USA National Debt 2009-16

National Debt
It’s pure comedy to listen to the national media in the U.S. talking up the risk of a Donald Trump Presidency to the National Debt.  Debt has exploded under Obama and Congressional policies since 2008.

 

Get our latest trade ideas heading into the 2016 election here;

Our Best Ideas await you,  Get on the Bear Traps Report Today, click here
Facebooktwittergoogle_plusredditlinkedintumblrmail

Facebooktwitterrssyoutube

Why we were Buying Fear Monday near the Lows

Get on the Bear Traps Report Today, click here

“EU Banks are in a world of Brexit pain, we are taking advantage of fear. EU financials are a screaming capitulations Buy today. Our 7 factor capitulation model is giving us a very strong buy reading, even stronger than the one we had in February. The Jo Cox tragedy created a false reality, last week investors piled into buy the Pound and EU banks, a classic student body left. This has created an amazing short term buying opportunity for the brave investor who appreciates risk / reward.”

The Bear Traps Report, June 27, 2016

 

One of the more prominent reasons we were buying equities into Monday’s plunge was the fact that in recent years, as markets become stressed, central bankers float new creative ideas into their favorite media channels. The net result is a consistent and fairly predictable student body left, student body right market movements.

VIX Futures 3

The steepness of the VIX futures curve is one of our 21 Lehman Systemic Risk indicators. The speed of the steepening process is a key element to risk management. In all market panics, the front month VIX future trade rich to the outer months. As you can see above, on Monday of this week the VIX futures curve was flat, move into slight backwardation. We used this as a signal to bet long equities (see our Bear Traps Trade alert from Monday, June 27).

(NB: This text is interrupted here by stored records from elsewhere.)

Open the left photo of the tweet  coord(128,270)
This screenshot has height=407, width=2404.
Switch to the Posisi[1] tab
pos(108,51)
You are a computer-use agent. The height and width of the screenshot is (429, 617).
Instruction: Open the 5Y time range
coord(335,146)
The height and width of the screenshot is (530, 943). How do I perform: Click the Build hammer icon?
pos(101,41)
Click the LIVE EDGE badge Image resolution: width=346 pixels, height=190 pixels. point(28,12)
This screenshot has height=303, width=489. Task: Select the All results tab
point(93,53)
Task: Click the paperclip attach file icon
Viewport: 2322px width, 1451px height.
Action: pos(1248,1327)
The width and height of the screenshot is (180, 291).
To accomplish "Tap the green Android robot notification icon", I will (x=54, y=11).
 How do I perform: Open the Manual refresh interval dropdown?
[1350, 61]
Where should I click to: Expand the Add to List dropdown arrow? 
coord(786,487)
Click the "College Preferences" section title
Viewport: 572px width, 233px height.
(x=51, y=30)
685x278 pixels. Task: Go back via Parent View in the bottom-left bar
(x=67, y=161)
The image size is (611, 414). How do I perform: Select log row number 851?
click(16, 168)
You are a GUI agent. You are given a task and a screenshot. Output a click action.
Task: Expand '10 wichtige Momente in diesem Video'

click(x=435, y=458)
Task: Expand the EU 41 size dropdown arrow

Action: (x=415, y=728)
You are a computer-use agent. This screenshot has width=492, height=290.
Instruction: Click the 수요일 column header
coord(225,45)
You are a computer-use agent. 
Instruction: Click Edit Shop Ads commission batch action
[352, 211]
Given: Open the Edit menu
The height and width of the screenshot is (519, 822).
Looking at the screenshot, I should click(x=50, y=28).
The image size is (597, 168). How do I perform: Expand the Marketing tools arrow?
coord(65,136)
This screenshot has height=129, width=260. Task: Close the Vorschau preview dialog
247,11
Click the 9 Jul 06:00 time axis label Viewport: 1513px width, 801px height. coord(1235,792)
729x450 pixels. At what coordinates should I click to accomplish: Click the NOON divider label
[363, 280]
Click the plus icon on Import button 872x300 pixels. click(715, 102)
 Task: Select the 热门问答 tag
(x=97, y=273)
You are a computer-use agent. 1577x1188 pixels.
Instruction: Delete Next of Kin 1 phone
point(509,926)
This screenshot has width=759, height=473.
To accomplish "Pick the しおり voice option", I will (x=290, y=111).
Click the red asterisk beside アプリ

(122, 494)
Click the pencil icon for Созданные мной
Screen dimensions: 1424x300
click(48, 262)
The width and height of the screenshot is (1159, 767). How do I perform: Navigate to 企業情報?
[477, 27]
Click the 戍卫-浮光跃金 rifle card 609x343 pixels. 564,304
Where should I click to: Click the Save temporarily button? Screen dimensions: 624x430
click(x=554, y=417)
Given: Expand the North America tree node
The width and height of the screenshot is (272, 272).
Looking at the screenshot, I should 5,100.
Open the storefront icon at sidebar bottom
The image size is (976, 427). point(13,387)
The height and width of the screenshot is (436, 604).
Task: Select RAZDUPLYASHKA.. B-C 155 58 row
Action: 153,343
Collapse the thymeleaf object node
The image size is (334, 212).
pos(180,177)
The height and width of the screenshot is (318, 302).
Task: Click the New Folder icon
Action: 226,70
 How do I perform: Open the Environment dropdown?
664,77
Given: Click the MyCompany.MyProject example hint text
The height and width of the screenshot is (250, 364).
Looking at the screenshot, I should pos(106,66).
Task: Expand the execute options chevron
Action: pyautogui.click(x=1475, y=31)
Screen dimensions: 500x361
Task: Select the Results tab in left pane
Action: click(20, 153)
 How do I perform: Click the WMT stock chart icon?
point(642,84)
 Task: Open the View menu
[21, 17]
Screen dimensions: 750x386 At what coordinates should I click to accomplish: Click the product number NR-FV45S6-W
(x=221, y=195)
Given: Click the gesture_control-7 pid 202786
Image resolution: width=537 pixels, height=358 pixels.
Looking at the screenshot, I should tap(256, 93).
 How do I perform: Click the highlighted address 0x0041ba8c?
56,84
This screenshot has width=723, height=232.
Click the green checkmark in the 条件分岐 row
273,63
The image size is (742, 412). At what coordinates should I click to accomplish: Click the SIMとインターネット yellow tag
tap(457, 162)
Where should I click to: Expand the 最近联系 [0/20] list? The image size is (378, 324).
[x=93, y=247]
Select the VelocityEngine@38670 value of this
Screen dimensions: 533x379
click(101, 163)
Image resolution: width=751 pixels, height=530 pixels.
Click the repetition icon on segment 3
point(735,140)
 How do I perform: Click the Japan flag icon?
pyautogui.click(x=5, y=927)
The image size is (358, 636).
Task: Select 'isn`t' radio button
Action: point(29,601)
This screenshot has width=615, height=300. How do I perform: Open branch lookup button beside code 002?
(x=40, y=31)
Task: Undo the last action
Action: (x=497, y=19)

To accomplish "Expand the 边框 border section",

Get on the Bear Traps Report Today, click here

The CBOE Volatility Index is on pace for its biggest weekly decline in history as investor nerves settle following the U.K.’s decision to exit the European Union. Since the so-called S&P 500 fear gauge surged 49 percent last Friday, it’s slid in each of the last five days for a 42 percent decline in the period. The VIX is stabilizing after last week’s 33 percent increase, which was within the 97th percentile of gains for similar periods. – Bloomberg

VIX new 2On May 29th, we recommended clients get long volatility as complacent equity markets were not appreciating coming Brexit risk.

Lehman Memories

Over the last 10 days, the S&P 500 has moved 1.3% or more (up or down) 6 days in a row. Hasn’t hit 7 since Dec 2008.

Bloomberg

 

Get on the Bear Traps Report Today, click here
Facebooktwittergoogle_plusredditlinkedintumblrmail

Facebooktwitterrssyoutube

S&P Futures Open on Friday’s Lows, Italy Pulls a Hank Paulson Bailout

Get on the Bear Traps Report Today, click here

Join our Larry McDonald on CNBC’s Halftime Report Friday at 12:30pm

“Central banks around the world are having more and more influence on the markets. Many people are trading off of anticipated policy moves and the crowded trades are even more profound. However, the sentiment of investors making bets on the “great divergence” has reached a fever pitch.  Fed funds futures are expecting at 78% of a 25bps rate hike, far too many people are on one side of the boat.  We believe credit risk will veto the Fed policy path next year.  We do not see rate hikes coming in 2016. We implore you to buy the gold miners GDX and long U.S. Treasury bonds.”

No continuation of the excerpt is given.